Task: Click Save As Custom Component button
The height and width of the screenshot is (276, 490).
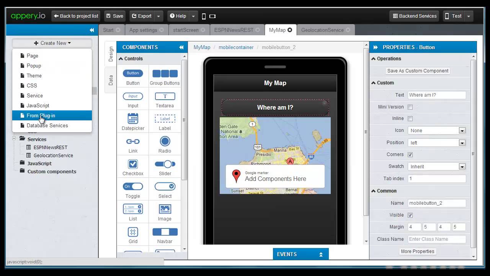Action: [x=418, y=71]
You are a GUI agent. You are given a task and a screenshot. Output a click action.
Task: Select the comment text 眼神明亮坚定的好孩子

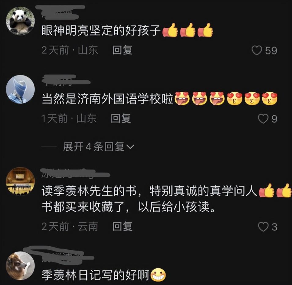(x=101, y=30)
---
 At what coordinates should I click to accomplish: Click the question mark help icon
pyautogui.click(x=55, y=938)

### TASK ITEM
Start at the line above containing "Task: Click Save As Custom Component button" and stop at the line containing "You are a GUI": print those lines and everything between them exactly, but not the pictures.

### TASK SOLUTION
Task: Click Save As Custom Component button
The height and width of the screenshot is (276, 490).
Action: [x=418, y=71]
You are a GUI agent. You are given a task and a screenshot. Output a click action.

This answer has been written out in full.